§ What you are asked to do:
Could you print each of the following records line for line, with no changes?

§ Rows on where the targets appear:
** begin **

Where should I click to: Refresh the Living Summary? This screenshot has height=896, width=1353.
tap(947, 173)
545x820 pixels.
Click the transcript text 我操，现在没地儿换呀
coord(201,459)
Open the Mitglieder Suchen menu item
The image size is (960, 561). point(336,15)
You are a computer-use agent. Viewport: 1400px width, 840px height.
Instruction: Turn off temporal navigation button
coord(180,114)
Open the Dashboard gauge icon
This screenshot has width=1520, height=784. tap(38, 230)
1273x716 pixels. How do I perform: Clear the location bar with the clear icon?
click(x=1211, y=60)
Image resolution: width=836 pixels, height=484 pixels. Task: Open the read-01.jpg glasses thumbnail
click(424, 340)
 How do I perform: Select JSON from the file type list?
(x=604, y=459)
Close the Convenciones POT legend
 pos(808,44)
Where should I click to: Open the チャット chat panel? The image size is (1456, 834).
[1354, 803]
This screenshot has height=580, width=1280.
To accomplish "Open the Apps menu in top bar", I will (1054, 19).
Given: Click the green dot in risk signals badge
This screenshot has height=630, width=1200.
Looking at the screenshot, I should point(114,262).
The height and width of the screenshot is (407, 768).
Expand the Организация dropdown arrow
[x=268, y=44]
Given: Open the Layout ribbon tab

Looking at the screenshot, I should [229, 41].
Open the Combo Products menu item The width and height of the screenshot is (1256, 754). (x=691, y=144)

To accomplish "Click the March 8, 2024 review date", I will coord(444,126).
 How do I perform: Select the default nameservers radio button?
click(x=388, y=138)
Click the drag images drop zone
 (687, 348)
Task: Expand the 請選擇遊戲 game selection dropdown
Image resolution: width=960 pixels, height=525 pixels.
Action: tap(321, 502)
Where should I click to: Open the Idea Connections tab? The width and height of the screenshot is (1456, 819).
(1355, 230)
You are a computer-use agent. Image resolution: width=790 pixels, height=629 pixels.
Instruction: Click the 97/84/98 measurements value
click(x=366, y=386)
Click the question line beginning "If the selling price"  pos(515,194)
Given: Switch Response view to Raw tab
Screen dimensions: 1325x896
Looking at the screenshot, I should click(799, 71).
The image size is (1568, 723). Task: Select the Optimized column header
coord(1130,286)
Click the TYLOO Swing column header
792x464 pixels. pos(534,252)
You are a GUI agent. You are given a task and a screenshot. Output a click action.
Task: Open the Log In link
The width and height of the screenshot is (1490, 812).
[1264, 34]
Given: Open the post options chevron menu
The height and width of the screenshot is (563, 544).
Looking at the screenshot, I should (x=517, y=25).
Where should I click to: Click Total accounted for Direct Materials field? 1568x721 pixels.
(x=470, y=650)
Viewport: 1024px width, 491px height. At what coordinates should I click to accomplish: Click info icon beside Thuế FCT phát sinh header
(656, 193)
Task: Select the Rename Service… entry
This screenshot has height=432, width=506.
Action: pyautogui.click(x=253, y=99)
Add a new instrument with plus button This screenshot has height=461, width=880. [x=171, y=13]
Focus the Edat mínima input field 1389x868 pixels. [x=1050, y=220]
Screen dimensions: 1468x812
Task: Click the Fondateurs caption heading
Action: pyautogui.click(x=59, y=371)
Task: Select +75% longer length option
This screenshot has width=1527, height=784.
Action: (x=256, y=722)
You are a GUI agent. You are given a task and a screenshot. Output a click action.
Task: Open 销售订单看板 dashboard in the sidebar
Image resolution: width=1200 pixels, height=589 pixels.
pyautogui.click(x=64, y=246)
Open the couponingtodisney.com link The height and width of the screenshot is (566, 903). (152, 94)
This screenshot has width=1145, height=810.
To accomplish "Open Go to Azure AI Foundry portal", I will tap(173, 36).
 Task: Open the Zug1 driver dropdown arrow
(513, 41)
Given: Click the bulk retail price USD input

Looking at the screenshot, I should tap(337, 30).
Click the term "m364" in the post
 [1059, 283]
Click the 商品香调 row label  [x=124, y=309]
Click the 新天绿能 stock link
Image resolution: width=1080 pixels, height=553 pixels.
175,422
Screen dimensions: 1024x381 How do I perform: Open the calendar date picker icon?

** end **

§ The response:
Where should I click to: Refresh the Living Summary? This screenshot has height=896, width=1353.
tap(947, 173)
545x820 pixels.
Click the transcript text 我操，现在没地儿换呀
coord(201,459)
Open the Mitglieder Suchen menu item
The image size is (960, 561). point(336,15)
You are a computer-use agent. Viewport: 1400px width, 840px height.
Instruction: Turn off temporal navigation button
coord(180,114)
Open the Dashboard gauge icon
This screenshot has width=1520, height=784. tap(38, 230)
1273x716 pixels. How do I perform: Clear the location bar with the clear icon?
click(x=1211, y=60)
Image resolution: width=836 pixels, height=484 pixels. Task: Open the read-01.jpg glasses thumbnail
click(424, 340)
 How do I perform: Select JSON from the file type list?
(x=604, y=459)
Close the Convenciones POT legend
 pos(808,44)
Where should I click to: Open the チャット chat panel? The image size is (1456, 834).
[1354, 803]
This screenshot has height=580, width=1280.
To accomplish "Open the Apps menu in top bar", I will (1054, 19).
Given: Click the green dot in risk signals badge
This screenshot has height=630, width=1200.
Looking at the screenshot, I should point(114,262).
The height and width of the screenshot is (407, 768).
Expand the Организация dropdown arrow
[x=268, y=44]
Given: Open the Layout ribbon tab

Looking at the screenshot, I should [229, 41].
Open the Combo Products menu item The width and height of the screenshot is (1256, 754). (x=691, y=144)

To accomplish "Click the March 8, 2024 review date", I will coord(444,126).
 How do I perform: Select the default nameservers radio button?
click(x=388, y=138)
Click the drag images drop zone
 (687, 348)
Task: Expand the 請選擇遊戲 game selection dropdown
Image resolution: width=960 pixels, height=525 pixels.
Action: tap(321, 502)
Where should I click to: Open the Idea Connections tab? The width and height of the screenshot is (1456, 819).
(1355, 230)
You are a computer-use agent. Image resolution: width=790 pixels, height=629 pixels.
Instruction: Click the 97/84/98 measurements value
click(x=366, y=386)
Click the question line beginning "If the selling price"  pos(515,194)
Given: Switch Response view to Raw tab
Screen dimensions: 1325x896
Looking at the screenshot, I should click(799, 71).
The image size is (1568, 723). Task: Select the Optimized column header
coord(1130,286)
Click the TYLOO Swing column header
792x464 pixels. pos(534,252)
You are a GUI agent. You are given a task and a screenshot. Output a click action.
Task: Open the Log In link
The width and height of the screenshot is (1490, 812).
[1264, 34]
Given: Open the post options chevron menu
The height and width of the screenshot is (563, 544).
Looking at the screenshot, I should (x=517, y=25).
Where should I click to: Click Total accounted for Direct Materials field? 1568x721 pixels.
(x=470, y=650)
Viewport: 1024px width, 491px height. At what coordinates should I click to accomplish: Click info icon beside Thuế FCT phát sinh header
(656, 193)
Task: Select the Rename Service… entry
This screenshot has height=432, width=506.
Action: pyautogui.click(x=253, y=99)
Add a new instrument with plus button This screenshot has height=461, width=880. [x=171, y=13]
Focus the Edat mínima input field 1389x868 pixels. [x=1050, y=220]
Screen dimensions: 1468x812
Task: Click the Fondateurs caption heading
Action: pyautogui.click(x=59, y=371)
Task: Select +75% longer length option
This screenshot has width=1527, height=784.
Action: (x=256, y=722)
You are a GUI agent. You are given a task and a screenshot. Output a click action.
Task: Open 销售订单看板 dashboard in the sidebar
Image resolution: width=1200 pixels, height=589 pixels.
pyautogui.click(x=64, y=246)
Open the couponingtodisney.com link The height and width of the screenshot is (566, 903). (152, 94)
This screenshot has width=1145, height=810.
To accomplish "Open Go to Azure AI Foundry portal", I will tap(173, 36).
 Task: Open the Zug1 driver dropdown arrow
(513, 41)
Given: Click the bulk retail price USD input

Looking at the screenshot, I should tap(337, 30).
Click the term "m364" in the post
 [1059, 283]
Click the 商品香调 row label  [x=124, y=309]
Click the 新天绿能 stock link
Image resolution: width=1080 pixels, height=553 pixels.
175,422
Screen dimensions: 1024x381 How do I perform: Open the calendar date picker icon?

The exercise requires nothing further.